==== Dataset content

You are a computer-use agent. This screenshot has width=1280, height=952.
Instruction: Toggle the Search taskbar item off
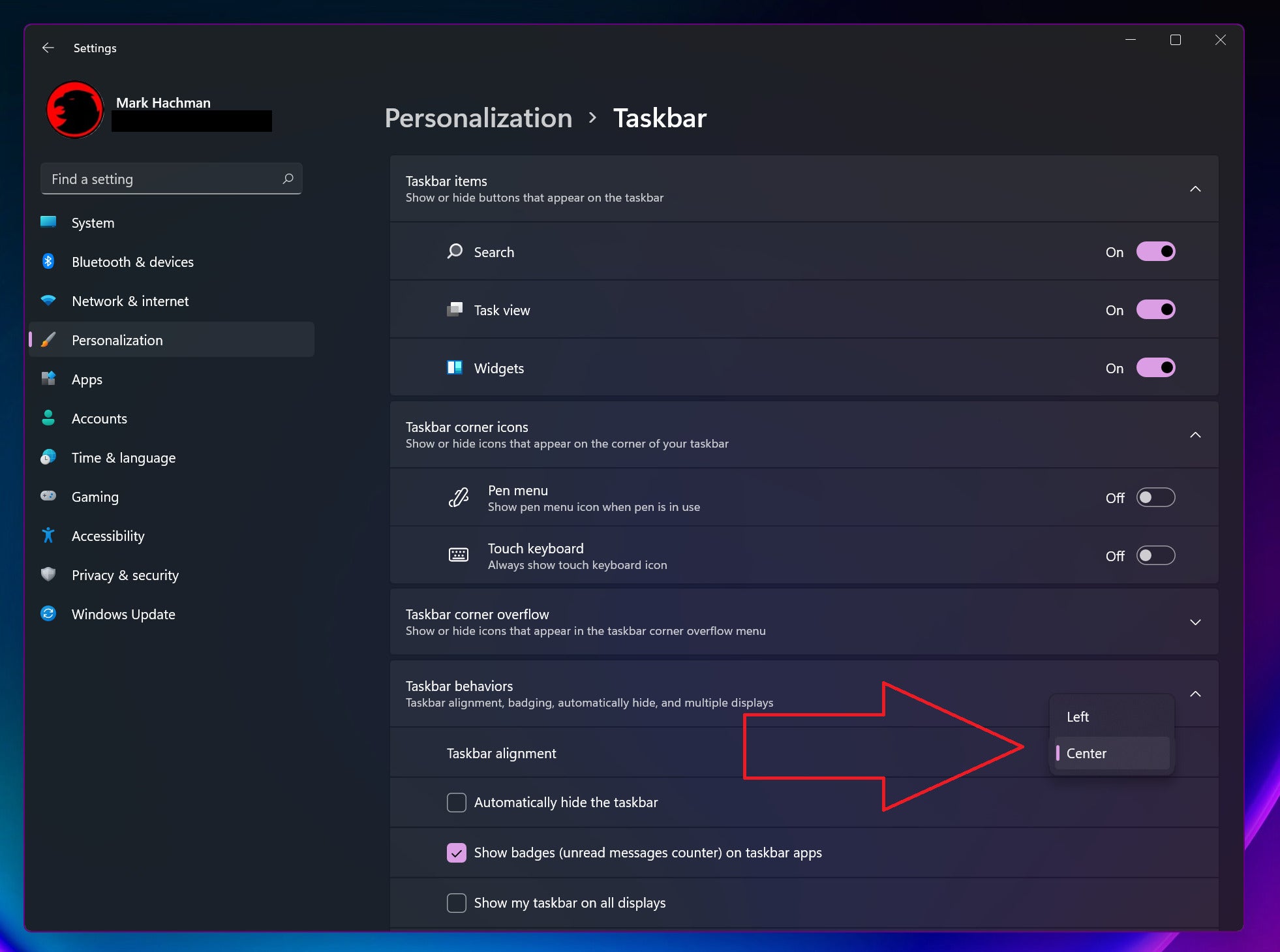(1155, 251)
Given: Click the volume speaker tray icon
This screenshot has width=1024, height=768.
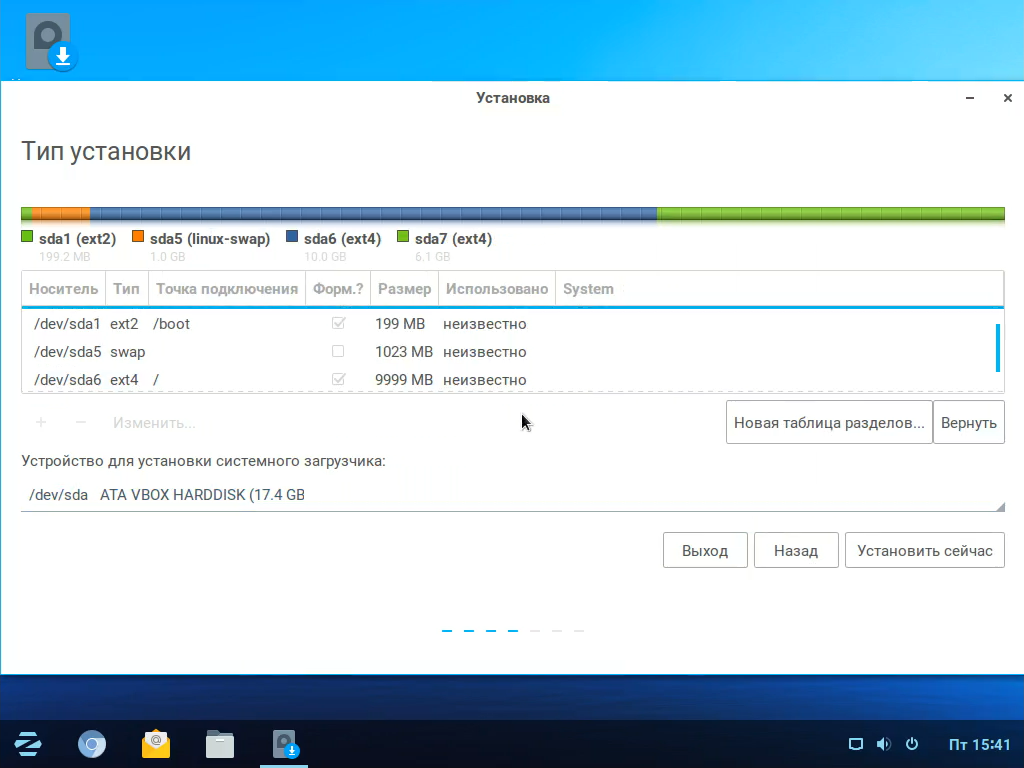Looking at the screenshot, I should point(883,744).
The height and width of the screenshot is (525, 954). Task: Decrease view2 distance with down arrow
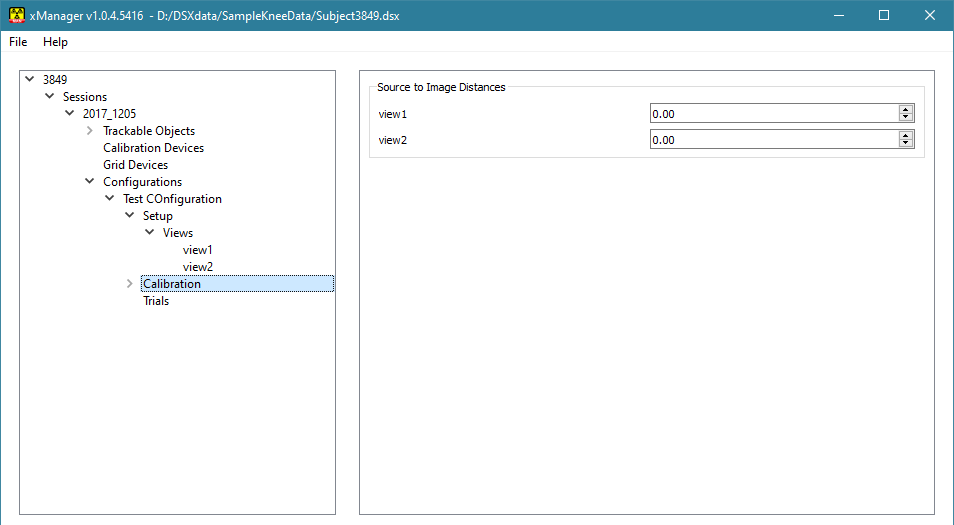[906, 144]
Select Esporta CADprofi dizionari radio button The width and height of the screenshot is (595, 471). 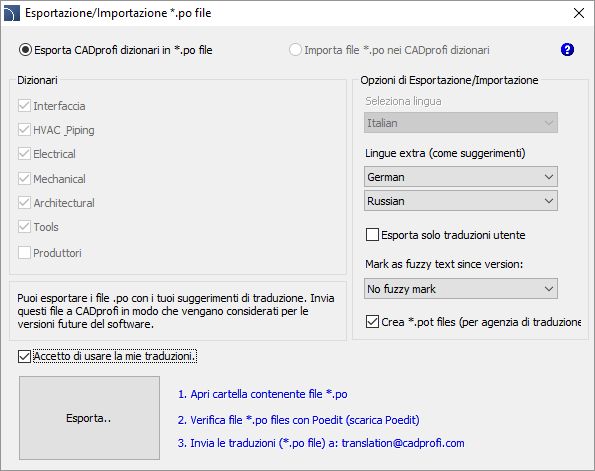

========

■ **Problem requirements**
Copy each line above precisely, dropping the pictures.

■ **Exercise solution**
You are a computer-use agent. This screenshot has width=1280, height=952.
Instruction: Toggle the Search taskbar item off
(1155, 251)
Given: Click the volume speaker tray icon
This screenshot has width=1024, height=768.
Looking at the screenshot, I should point(883,744).
The height and width of the screenshot is (525, 954). Task: Decrease view2 distance with down arrow
[906, 144]
Select Esporta CADprofi dizionari radio button The width and height of the screenshot is (595, 471). 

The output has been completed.